There are other forms of magnetism that exist. Paramagnetism is a similar thing to ferromagnetism (objects get magnetized in the same direction as an external field), but it is weaker and not permanent, and is a result of electron orbitals rather than intrinsic spin. Diamagnetism is a slightly more indirect result of paired electron orbitals, and actually results in a (even weaker) repulsive force. Permanent magnets technically exhibit all of these, since they have unpaired electrons with both intrinsic spin and orbital angular momentum, and all the paired electrons deeper inside the atoms. We don’t notice the paramagnetism and diamagnetism because the ferromagnetism is the strongest.

There are also electromagnets, which we create by taking an entire macroscopic collection of charge and giving it some angular momentum – i.e. moving it in a circle, through a wire (or more commonly a coil, since we stack the field from each loop).

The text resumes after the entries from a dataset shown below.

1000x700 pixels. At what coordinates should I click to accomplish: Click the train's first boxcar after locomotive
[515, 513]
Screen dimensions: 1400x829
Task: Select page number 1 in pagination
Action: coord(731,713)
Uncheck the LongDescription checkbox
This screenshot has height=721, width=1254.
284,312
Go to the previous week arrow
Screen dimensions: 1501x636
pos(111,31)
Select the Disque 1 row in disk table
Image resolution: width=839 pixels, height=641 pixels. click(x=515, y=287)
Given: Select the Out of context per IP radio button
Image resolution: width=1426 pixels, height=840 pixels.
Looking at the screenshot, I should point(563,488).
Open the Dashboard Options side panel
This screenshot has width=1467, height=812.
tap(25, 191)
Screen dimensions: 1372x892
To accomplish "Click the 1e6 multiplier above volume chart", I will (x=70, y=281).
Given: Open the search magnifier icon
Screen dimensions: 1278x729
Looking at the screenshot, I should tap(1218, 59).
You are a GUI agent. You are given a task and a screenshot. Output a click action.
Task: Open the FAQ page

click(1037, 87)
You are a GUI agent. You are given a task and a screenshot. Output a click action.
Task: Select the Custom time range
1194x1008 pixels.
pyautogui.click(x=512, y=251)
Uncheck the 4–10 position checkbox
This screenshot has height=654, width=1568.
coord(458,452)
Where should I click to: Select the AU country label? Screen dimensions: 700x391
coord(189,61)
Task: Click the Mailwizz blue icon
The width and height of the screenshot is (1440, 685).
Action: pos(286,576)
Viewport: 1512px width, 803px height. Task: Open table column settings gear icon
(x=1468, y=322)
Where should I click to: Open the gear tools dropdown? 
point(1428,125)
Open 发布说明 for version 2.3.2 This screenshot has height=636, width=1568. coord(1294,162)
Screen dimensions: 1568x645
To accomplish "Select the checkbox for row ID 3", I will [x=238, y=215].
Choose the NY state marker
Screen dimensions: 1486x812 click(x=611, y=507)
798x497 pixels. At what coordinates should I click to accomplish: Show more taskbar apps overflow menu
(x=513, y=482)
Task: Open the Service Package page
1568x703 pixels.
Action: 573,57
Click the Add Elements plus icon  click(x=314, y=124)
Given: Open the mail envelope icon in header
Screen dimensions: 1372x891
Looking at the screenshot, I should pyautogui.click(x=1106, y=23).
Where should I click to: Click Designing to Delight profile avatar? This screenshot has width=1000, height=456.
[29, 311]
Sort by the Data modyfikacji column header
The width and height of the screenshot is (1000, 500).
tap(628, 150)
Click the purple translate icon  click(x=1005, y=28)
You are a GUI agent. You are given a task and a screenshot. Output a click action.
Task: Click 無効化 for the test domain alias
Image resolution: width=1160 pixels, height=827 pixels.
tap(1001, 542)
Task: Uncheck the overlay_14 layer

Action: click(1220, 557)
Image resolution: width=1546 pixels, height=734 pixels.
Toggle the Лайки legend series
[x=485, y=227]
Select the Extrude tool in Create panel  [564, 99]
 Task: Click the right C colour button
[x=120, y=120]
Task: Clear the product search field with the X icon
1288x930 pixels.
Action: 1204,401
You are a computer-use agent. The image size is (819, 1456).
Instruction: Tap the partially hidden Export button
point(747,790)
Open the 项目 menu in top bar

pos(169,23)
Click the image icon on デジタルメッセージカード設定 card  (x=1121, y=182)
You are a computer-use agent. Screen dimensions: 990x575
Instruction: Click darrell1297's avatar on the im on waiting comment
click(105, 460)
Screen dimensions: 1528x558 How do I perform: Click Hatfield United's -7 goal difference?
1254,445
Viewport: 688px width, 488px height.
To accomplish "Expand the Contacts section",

These magnetic fields have the benefit that we can turn them on and off by turning the current on and off.

We can actually create a permanent electromagnetic by inducing a current in a loop of superconductor. As long as it remains superconductive, the current will flow forever. This has actually been done, by creating a magnetic field, cooling the superconductor down, and then turning the field off – as the field starts to die down electrons in the superconductor respond by starting to move in a circle, and the net effect is that whatever field was going through the superconducting loop gets pinned until the superconductor warms up.